2.2. Eğitim Yönetimi

Eğitim yönetimi alanında müfettiş, okul müdürü, eğitim müdürü, yetki ve sorumluluk gibi ilk kavramların Roma menşeli olduğu anlaşılmaktadır. (Bursalıoğlu, 2012 ). Eğitim yönetimi ilk kez, 21. yüzyılların başında ABD‟de üniversiteler aracılığıyla akademik olarak çalışılmış ve tüm dünyada gelişme kaydedilerek uzmanlaşmaya gidilmiştir. (Örücü ve Şimşek, 2011).

(26)

Eğitim yönetimi, eğitim sistemini ve kıt olan kaynakları, önceden belirlenen hedeflere ulaşmak için, etkili ve verimli bir şekilde kullanılarak yapılan etkinliklerdir. (Erdoğan, 2000 ). Eğitim yönetimi, eğitim örgütlerini önceden belirlenen hedeflere ulaştırmak ve toplumun eğitim ihtiyacını karşılamak için, eğitim örgütlerini işletme, eğitim örgütlerini geliştirme ve eğitim örgütlerini yenileştirmedir (Başaran, 2000 ). Eğitim yönetimi insan ve madde kaynaklarını etkili ve verimli şekilde hedefe varmak için kullanır. Böylece politikalar ve alınan kararlar uygulanmaktadır (Taymaz, 2003). Eğitim yönetiminin hedefi, eğitim kurumlarını belirlenen hedeflere ulaştırmak için insan ve madde kaynaklarını en iyi şekilde kullanarak bu hedefler için belirlenen politikaları ve alınan kararları en etkili ve verimli bir şekilde uygulamaktır (Akçay, 1996 ). Böylece eğitim yönetiminde her türlü imkânı kullanmak gerektiğine Erdoğan, Başaran, Taymaz dikkat çekmişlerdir. Eğitim yönetimi, insan davranışlarında istendik yönde davranış değişikliğini sağlamak için madde ve insan kaynaklarının kullanılması sürecidir. Eğitim yönetiminde üç önemli insan kaynağıyla karşılaşırız: Birincisi yönetici, ikincisi öğretmen ve üçüncüsü ise öğrencilerdir. Bunlardan öğrenciler işlenen kaynak, öğretmen ise insanları işleyen en önemli bir kaynaktır. Eğitim yöneticisi ise işleyen ve işlenenleri yönetendir (Çelik, 2002). Böylece Çelik, eğitim yönetiminde her türlü imkânı kullanarak davranış değişikliğinin meydana getirilmesine dikkat çekmiştir.

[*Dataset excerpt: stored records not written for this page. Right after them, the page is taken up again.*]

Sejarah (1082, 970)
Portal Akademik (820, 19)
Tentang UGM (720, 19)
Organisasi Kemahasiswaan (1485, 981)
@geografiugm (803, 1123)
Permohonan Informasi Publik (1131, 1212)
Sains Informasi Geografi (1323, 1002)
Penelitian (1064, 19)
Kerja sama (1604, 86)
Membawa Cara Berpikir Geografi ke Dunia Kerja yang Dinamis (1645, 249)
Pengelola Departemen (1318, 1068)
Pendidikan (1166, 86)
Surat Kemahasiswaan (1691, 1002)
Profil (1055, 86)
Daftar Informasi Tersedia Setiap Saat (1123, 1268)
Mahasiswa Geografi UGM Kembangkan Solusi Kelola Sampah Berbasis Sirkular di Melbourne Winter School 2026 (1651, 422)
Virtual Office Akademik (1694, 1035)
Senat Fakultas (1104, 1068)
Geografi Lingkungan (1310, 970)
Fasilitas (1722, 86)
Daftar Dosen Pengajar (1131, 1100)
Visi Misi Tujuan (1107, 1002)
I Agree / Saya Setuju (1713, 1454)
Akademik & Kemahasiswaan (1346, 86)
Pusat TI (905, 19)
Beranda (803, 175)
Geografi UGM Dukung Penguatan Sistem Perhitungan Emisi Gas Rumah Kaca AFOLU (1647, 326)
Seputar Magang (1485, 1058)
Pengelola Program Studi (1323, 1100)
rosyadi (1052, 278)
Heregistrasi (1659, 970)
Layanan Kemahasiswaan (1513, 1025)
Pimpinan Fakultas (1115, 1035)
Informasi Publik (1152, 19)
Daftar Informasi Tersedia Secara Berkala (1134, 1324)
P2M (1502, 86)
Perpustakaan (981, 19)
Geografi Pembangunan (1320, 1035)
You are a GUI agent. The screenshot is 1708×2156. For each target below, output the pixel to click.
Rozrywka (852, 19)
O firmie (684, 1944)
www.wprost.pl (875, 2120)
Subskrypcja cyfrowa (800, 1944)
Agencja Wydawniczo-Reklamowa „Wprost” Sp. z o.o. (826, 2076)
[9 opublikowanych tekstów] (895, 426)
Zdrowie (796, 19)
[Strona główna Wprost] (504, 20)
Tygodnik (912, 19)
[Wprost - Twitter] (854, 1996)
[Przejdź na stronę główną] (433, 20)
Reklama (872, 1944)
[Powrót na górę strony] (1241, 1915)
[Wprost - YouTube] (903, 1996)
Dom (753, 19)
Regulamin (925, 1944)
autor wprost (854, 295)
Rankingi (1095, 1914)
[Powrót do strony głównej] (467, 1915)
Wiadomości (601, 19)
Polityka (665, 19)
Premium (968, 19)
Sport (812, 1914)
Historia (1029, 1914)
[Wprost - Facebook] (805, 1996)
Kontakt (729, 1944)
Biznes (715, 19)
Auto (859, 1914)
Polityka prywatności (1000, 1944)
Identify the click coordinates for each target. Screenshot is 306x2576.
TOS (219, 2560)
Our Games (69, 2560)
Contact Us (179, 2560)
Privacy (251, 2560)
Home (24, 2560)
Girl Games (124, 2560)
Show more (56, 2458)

Eğitim yönetimi, diğer örgütlerin yönetim özellikleriyle pek çok ortak özelliklere sahiptir. Bu durumdan ötürü, diğer yönetimlerde yapılan araştırmalar, eğitim yönetimine de yol gösterici olmaktadır. Kısaca eğitim, işlev ve ilişki açısından toplumsal sistem olarak görülmektedir. Topluma yeni katılan bireylerin toplumsallaşmasını, siyasallaşmasını ve bireylerin kültürlenmesini sağlar (Aydın, 2000 ). Eğitim yönetimi, genel yönetim ilke ve kuralların eğitime uygulanmasıdır. Bu yüzden eğitim yönetiminin nitelikleri, eğitimin hedef ve işlevlerinden kaynaklanır. Kamu yönetiminde olduğu gibi eğitim yönetiminin değişik disiplin alanlarından etkilenmesi; dolayısıyla farklı fikir, düşüncelerin ortaya çıkmasıyla da farklı fikir ve düşünce okulları ortaya çıkmıştır (Kaya, 1999 ). Kaya ve Aydın eğitim

(27)

yönetiminin bir açık sistem olduğunu ve diğer sistemlerden etkilendiğini bu yüzden de farklı fikirlerin ve düşüncelerin olduğunu ifade etmektedirler.

2.3. Okul Yönetimi

Alan yazı incelendiğinde, eğitim yönetimi ve okul yönetimi kavramları birlerinin yerlerine kullanılmaktadır. Hâlbuki eğitim yönetimi, okul yönetiminden daha kapsamlı olup disiplinler arası ve tüm değişimlerden, yeniliklerden etkilenen bir bilimdir. Okul yönetimi ise eğitim yönetiminin bir alt uygulama alanı olup okul yönetimini kapsar (Şişman, 2012 ). Böylece Şişman eğitim yönetimi ile okul yönetiminin arasındaki farka dikkat çekmektedir.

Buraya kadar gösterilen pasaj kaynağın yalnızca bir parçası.